Ils sont enseignants, policiers, chauffeurs de bus, médecins. Ils sont de plus en plus jeunes, aussi.
The Guardian en a interrogé plusieurs, pour tenter de répondre à une question complexe : les logiques de recommandations des plateformes sur lesquelles nous consommons toutes et tous des contenus de tous types se contentent-elles d’alimenter tout une génération de pédophiles, ou la créent-elles ?
Pente glissante
La plupart des pédocriminels interrogés par le média britannique décrivent un usage incontrôlé de la pornographie, consommée pour gérer du stress, tromper l’ennui ou la solitude, quelquefois jusqu'à l'addiction.
Condamné pour possession des trois catégories d’images catégorisées comme pédocriminelles dans le droit britannique, dont la plus grave, l’un d’eux indique : « La police n'a jamais trouvé une seule recherche d'images d'enfants : tout s'est fait en cliquant sur des liens – ce que les algorithmes me proposaient. Les sites pornographiques ont un bouton qui dit “Voir d'autres images de ce genre”. J'étais désensibilisé, j'avais regardé tellement de porno pour adolescents. »
Le phénomène est multiforme et international : Europol opérait en mars un coup de filet dans 19 pays, démantelant un réseau dédié à la génération de pédopornographie par IA, le mois précédant, elle alertait sur l’essor de communautés dédiées à la torture de mineurs, en décembre, la gendarmerie française arrêtait 95 membres d’un réseau pédocriminel opérant via Signal…
Pour comprendre les motivations des auteurs, le groupe finnois Protect Children a lancé une étude de deux ans impliquant de poster des questionnaires sur le dark web pour toucher des internautes consommateurs de contenus illégaux dans différents pays. Sur les plus de 4 500 personnes interrogées, un tiers se déclarent clairement intéressées par la pédopornographie. Les deux tiers déclarent un intérêt pour les mineurs, principalement les 15 à 17 ans.
Quant au rôle des plateformes, et au lien qui pourrait unir pornographie classique et pédopornographie, il est lui-même controversé. Mais plus de 50 % des répondants au questionnaire de Protect Children déclarent ne pas avoir cherché d’images pédopornographiques lorsqu’ils y ont été confrontés pour la première fois.
Si de nombreux hommes adultes arrêtés pour de tels actes posent un réel danger aux mineurs, le psychologue Michael Sheath explique au Guardian avoir vu, en 14 ans de carrière, une évolution dans les profils arrêtés. Parmi ces derniers, il rencontre désormais régulièrement « des hommes qui ont suivi ce que j'appelle une "pente glissante" ». Une explication similaire à celle du « trou du lapin » (rabbit hole), décrite pour expliquer la radicalisation d’internautes vers des idées complotistes ou haineuses.

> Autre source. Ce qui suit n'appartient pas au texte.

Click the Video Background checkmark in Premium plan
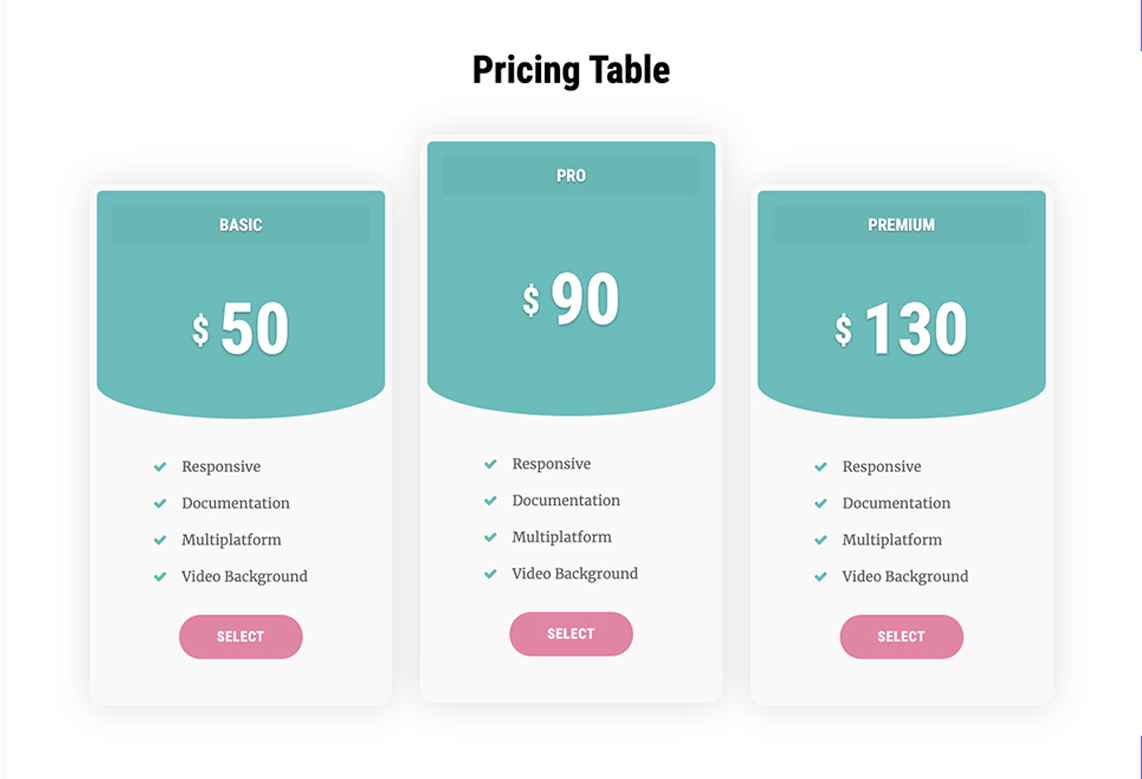Screen dimensions: 1142x779 821,577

Suspension de tabous protecteurs
Pour Michael Sheath, le lien entre pornographie classique et pédopornographie est « sans ambiguïté ». Il l'illustre notamment par l’évolution des tabous sociaux qui, pendant longtemps, protégeaient les mineurs. « Autrefois, explique-t-il au média britannique, il était difficile de trouver du matériel pédopornographique et il était extrêmement risqué d'en regarder. L'état d'esprit d'une personne qui cherchait du matériel pornographique était “je suis un vrai criminel sexuel” — elle savait qu'elle sortait des normes de la société. »

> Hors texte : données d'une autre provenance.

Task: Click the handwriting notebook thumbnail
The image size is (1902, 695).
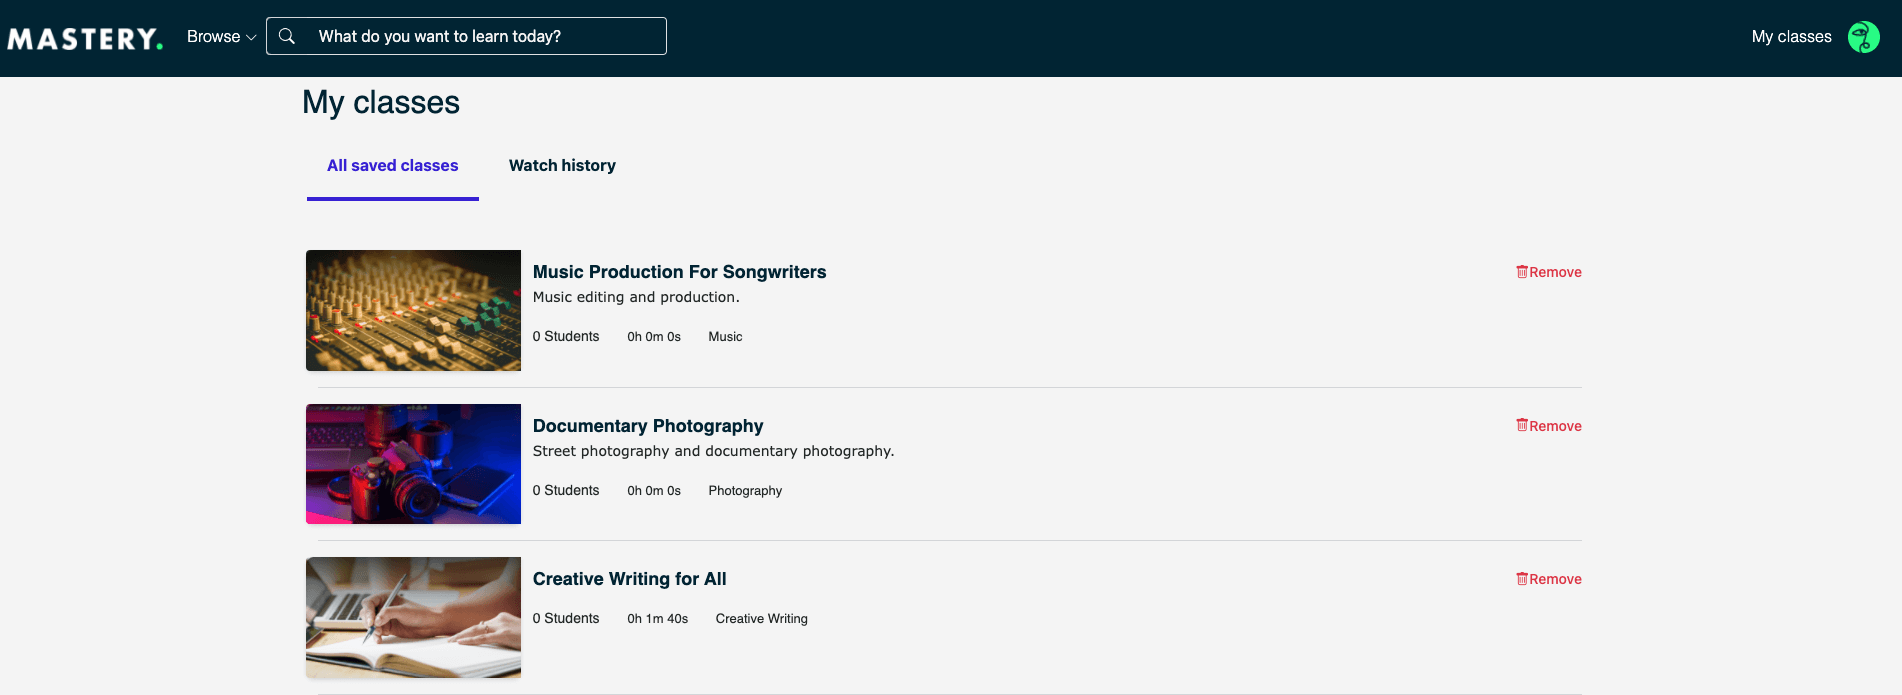Action: click(413, 617)
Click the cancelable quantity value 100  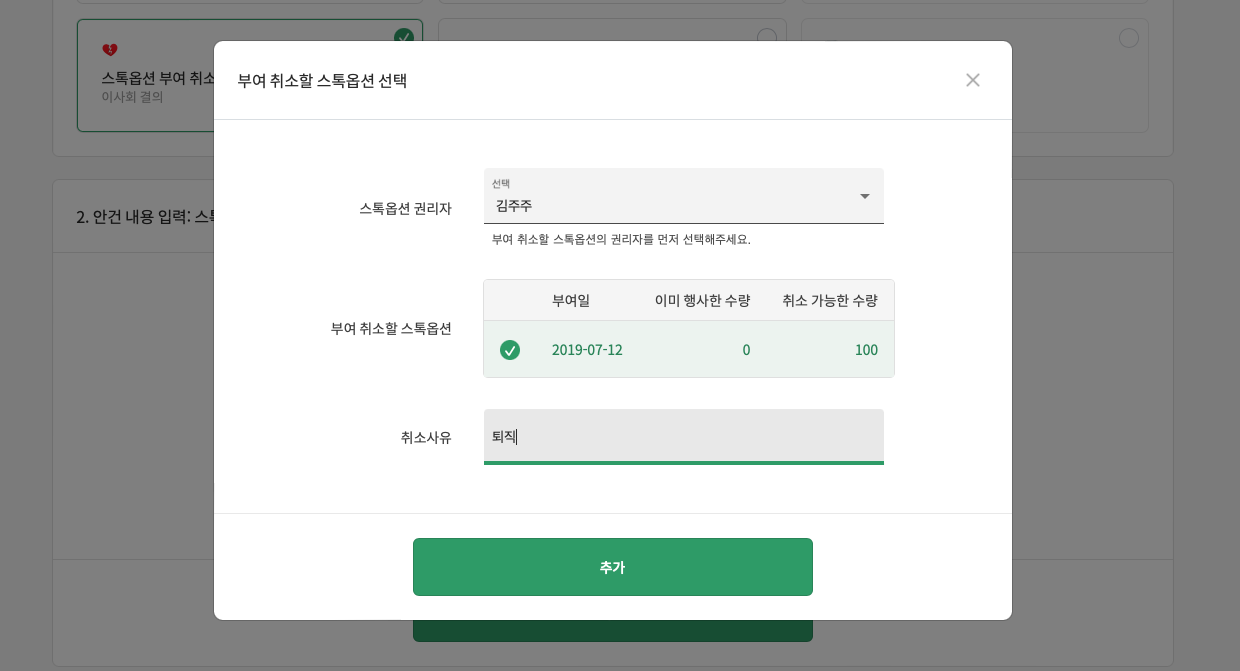pos(866,350)
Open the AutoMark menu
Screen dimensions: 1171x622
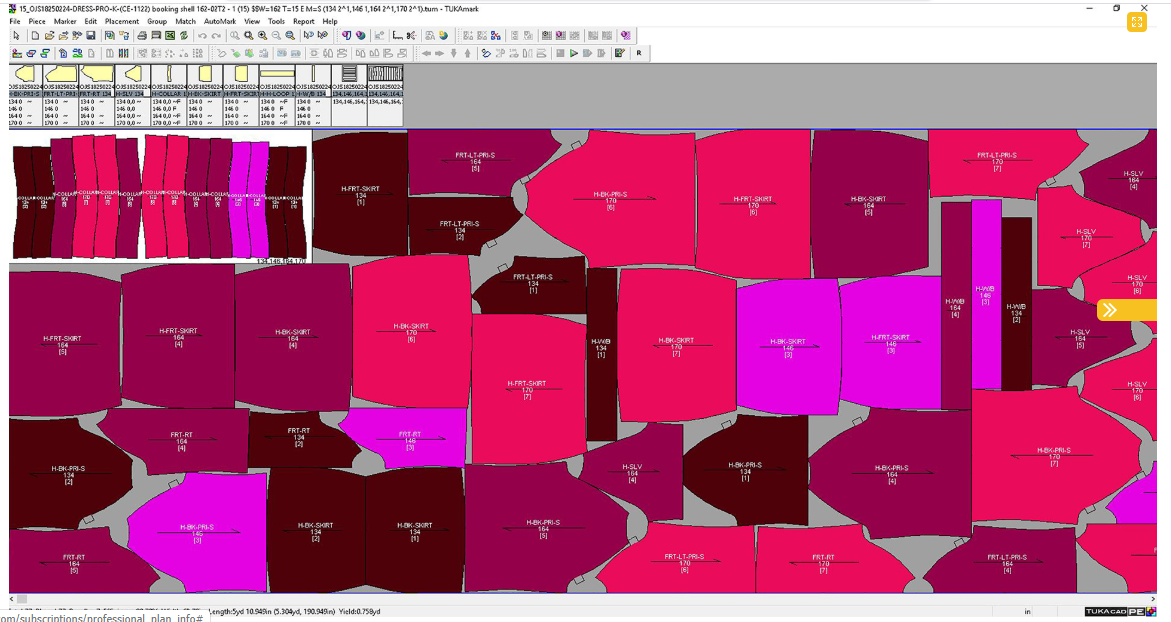219,21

Aujourd’hui, la plupart des sites pornographique grand public proposent des titres évoquant clairement de la pédopornographie et des relations incestueuses, du type « Les garçons dépucelés par leur tante » ou « beau-père et belle-fille ».

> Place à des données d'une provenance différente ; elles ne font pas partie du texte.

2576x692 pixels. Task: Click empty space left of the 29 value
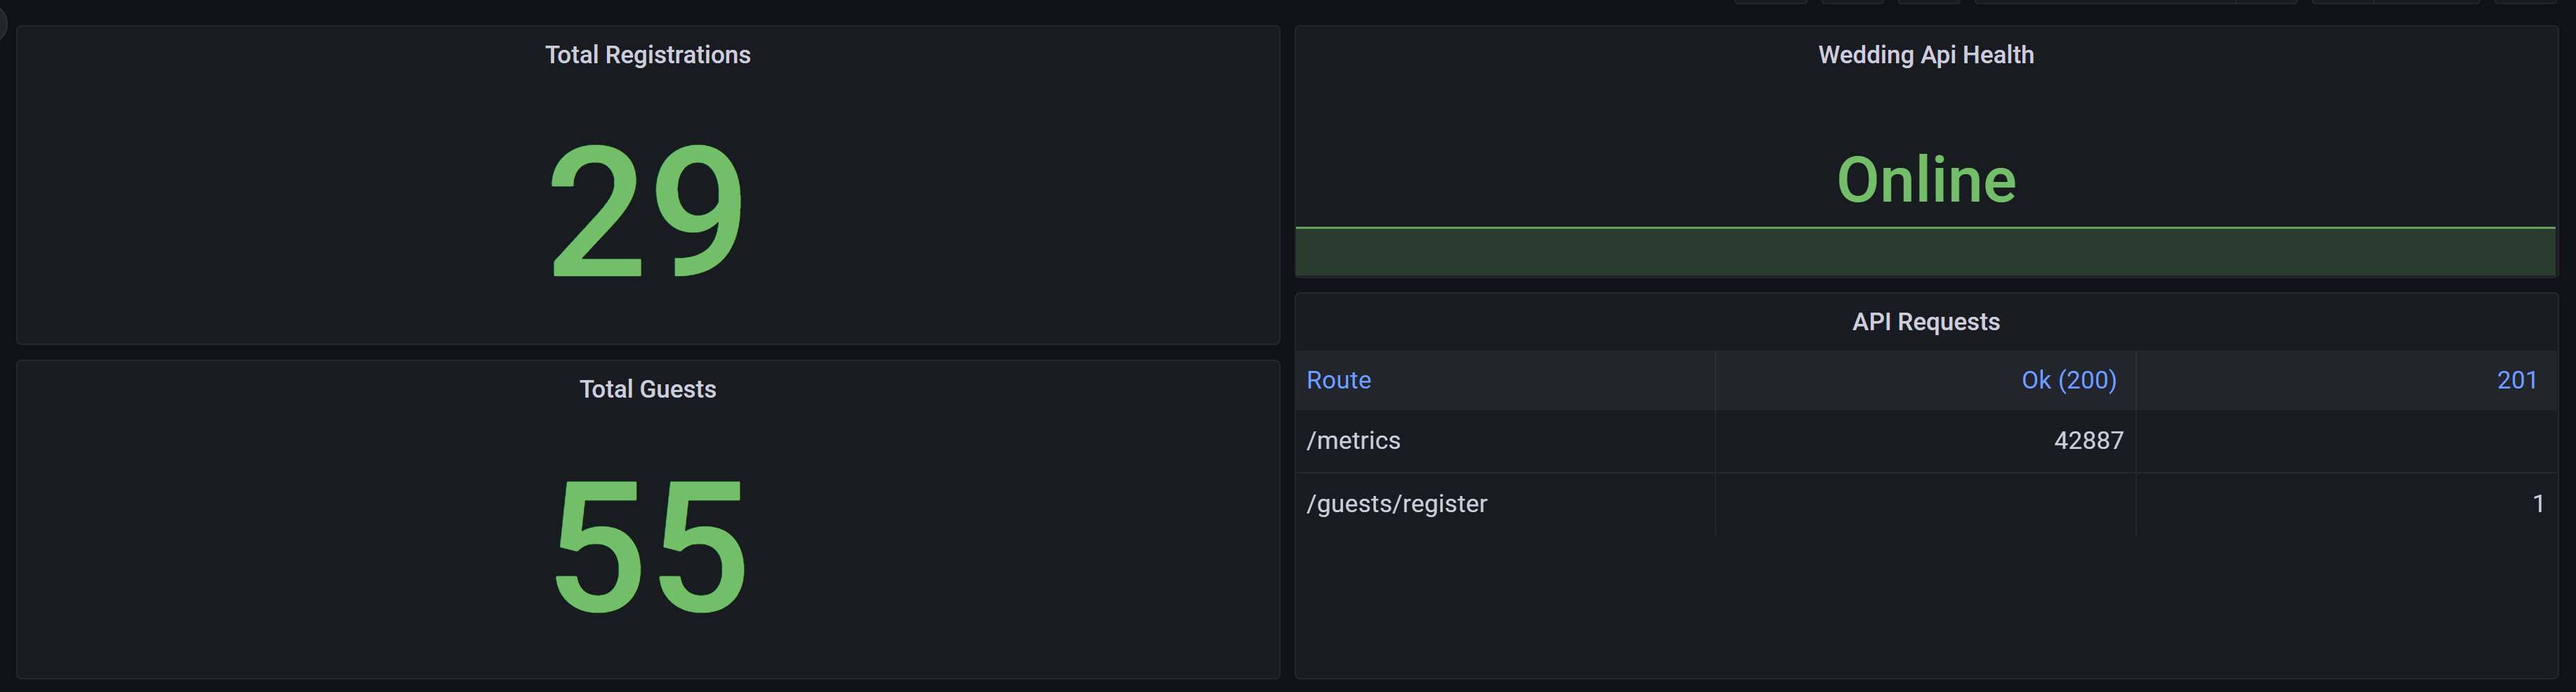click(x=280, y=210)
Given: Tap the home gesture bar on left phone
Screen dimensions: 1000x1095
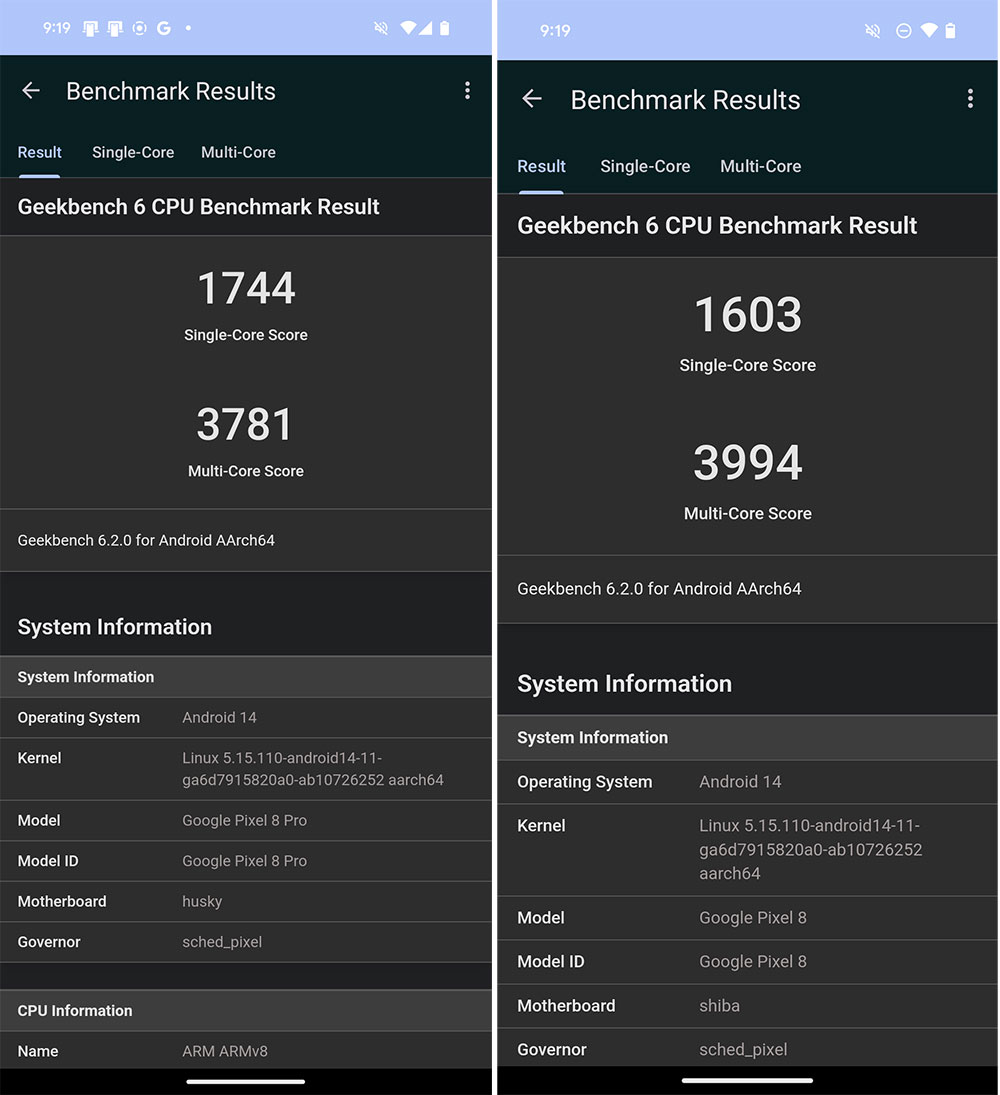Looking at the screenshot, I should [x=246, y=1081].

Selon une étude menée en 2021 par l’université de Durham, un titre sur huit en page d’accueil des principales plateformes pornographiques montre des formes de violences sexuelles contre les filles et les femmes. L’équipe de chercheurs constatait par ailleurs que les vidéos étiquetées « teens » (adolescents/adolescentes) montraient plus fréquemment de la violence.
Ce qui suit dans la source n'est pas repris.